Adam Kotsko’s little book Awkwardness is a pleasurable and insightful read, yet another reminder that Zero Books is quickly becoming the trusted source for short, punchy works on philosophy and cultural theory.

In the book, Kotsko offers a tiny theory of awkwardness: “The tension of awkwardness indicates that no social order is self-evident and no social order accounts for every possibility.”

From that perspective, he suggests three modes of awkwardness, each of which he analyzes in a separate chapter, keyed to an example from popular television. The Office embodies everyday awkwardness, a mode that first appears to be embodied in individuals violating a norm, but which is really embedded in a social situation. The second mode, cultural awkwardness describes some malaise in the social order that demands awkwardness for self-maintenance, exemplified by the films of Judd Apatow. And Larry David’s Curb Your Enthusiasm serves as exemplar for the third mode, radical awkwardness, a panic arising from the collision of different social contexts for which no obvious norm of reconciliation exists.

Kotsko packs many thoughtful observations into the book, both about awkwardness itself and about the television shows and movies he chooses as his examples. My favorite is probably the lineage of labor he traces from the Fordist midcentury through the awkward 1970s to the ironic 1990s and back to the awkward 2000s. He makes a convincing argument that current interest in the 1970s is not mere nostalgia, but a return to the last historical moment defined by awkwardness. His interpretations of Judd Apatow’s films are also top-notch, offering needed relief from the head-scratching those movies inspire.

In the spirit of the subject, I want to offer three observations about the book, each of which embodies one of the three modes of awkwardness as suggested by Kotsko.

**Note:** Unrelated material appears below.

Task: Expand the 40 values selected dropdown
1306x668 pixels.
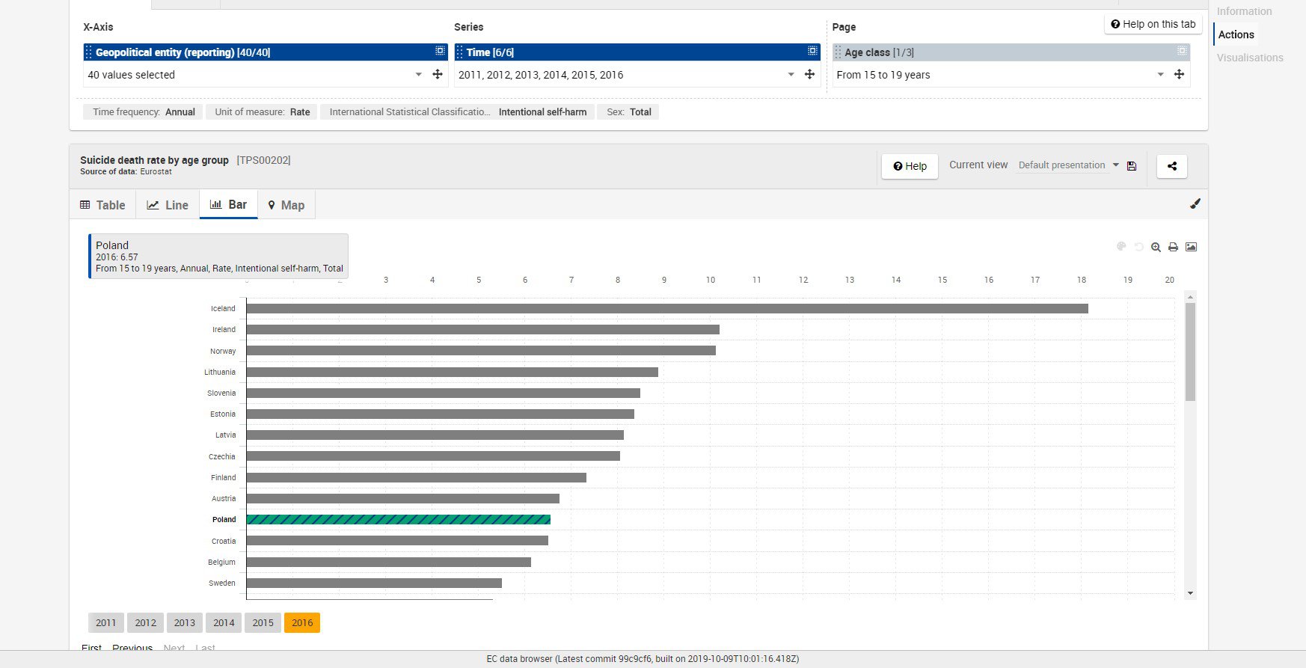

One: everyday awkwardness.

While the book is very readable, it still falls into the occasional staleness and obfuscation. At several points I found myself recalling another kind of awkwardness, that of scholarly writing. Dependent clauses continue endlessly, taped together by magical commas. Indeed, one might say that the very act of explaining a philosophical concept through examples from popular culture has become an awkward cliche, the monocled professor slumming with television or comic books in order to extract from them some kernel of wisdom.

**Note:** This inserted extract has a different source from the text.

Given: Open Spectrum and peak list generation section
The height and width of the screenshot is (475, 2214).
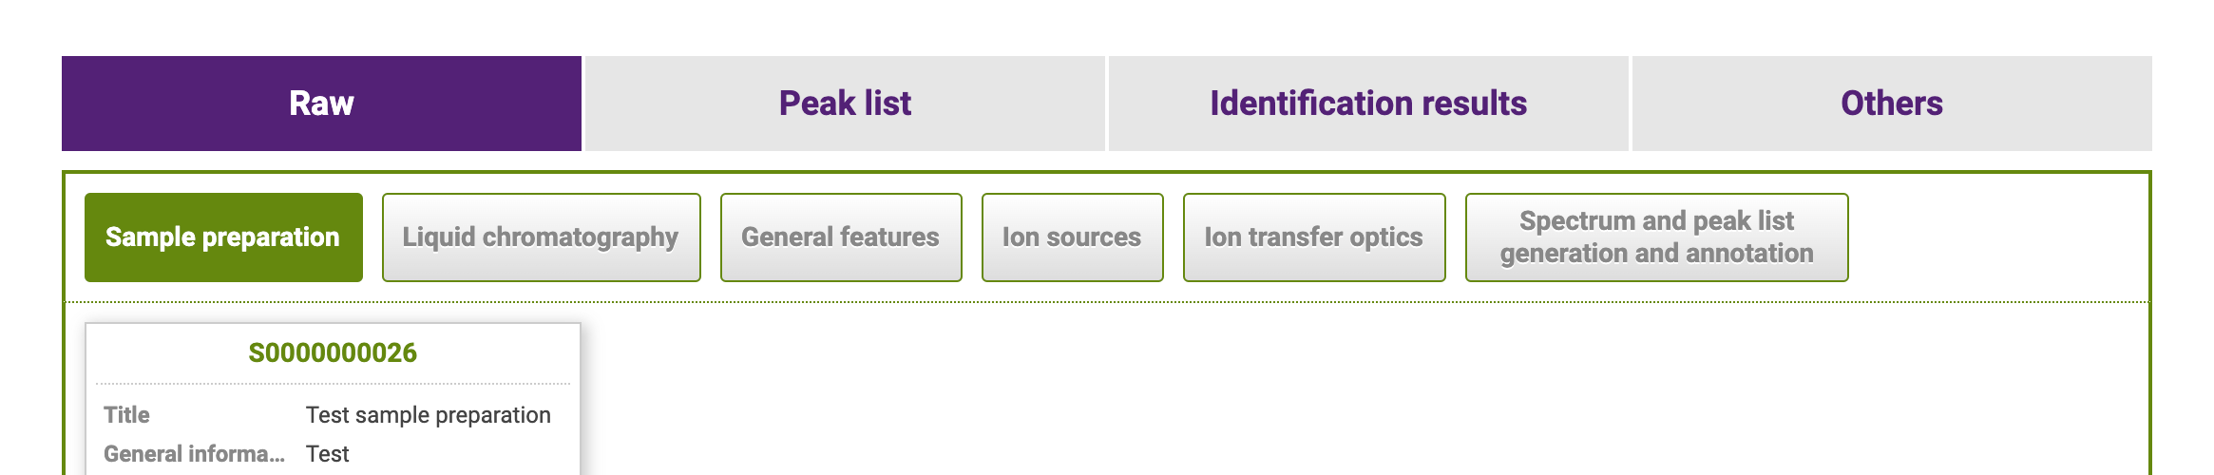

This observation isn’t so much a criticism of Kotsko (am I not just as guilty?), but a note about the state of things. Indeed, if we take his argument seriously, the source lies not in individuals, but in the social situation of scholarly production itself.

Two: cultural awkwardness.

In the blurb and the first chapter, Kotsko connects his argument to philosophy, suggesting that awkwardness has a role akin to that of anxiety in the thought of Martin Heidegger.

While some might celebrate this part of the book as the “serious philosophical frame” for what otherwise amounts to pop culture criticism, I feel the opposite. It reeks almost of parody to me, Heidegger’s appearance no less culturally awkward than the barrage of marijuana and pornography jokes in a Judd Apatow movie. Indeed, nearly 10% of the book is weighed down by the cultural awkwardness of Heidegger homage, a cultural norm that deserves the Kotskoish name of “general malaise.”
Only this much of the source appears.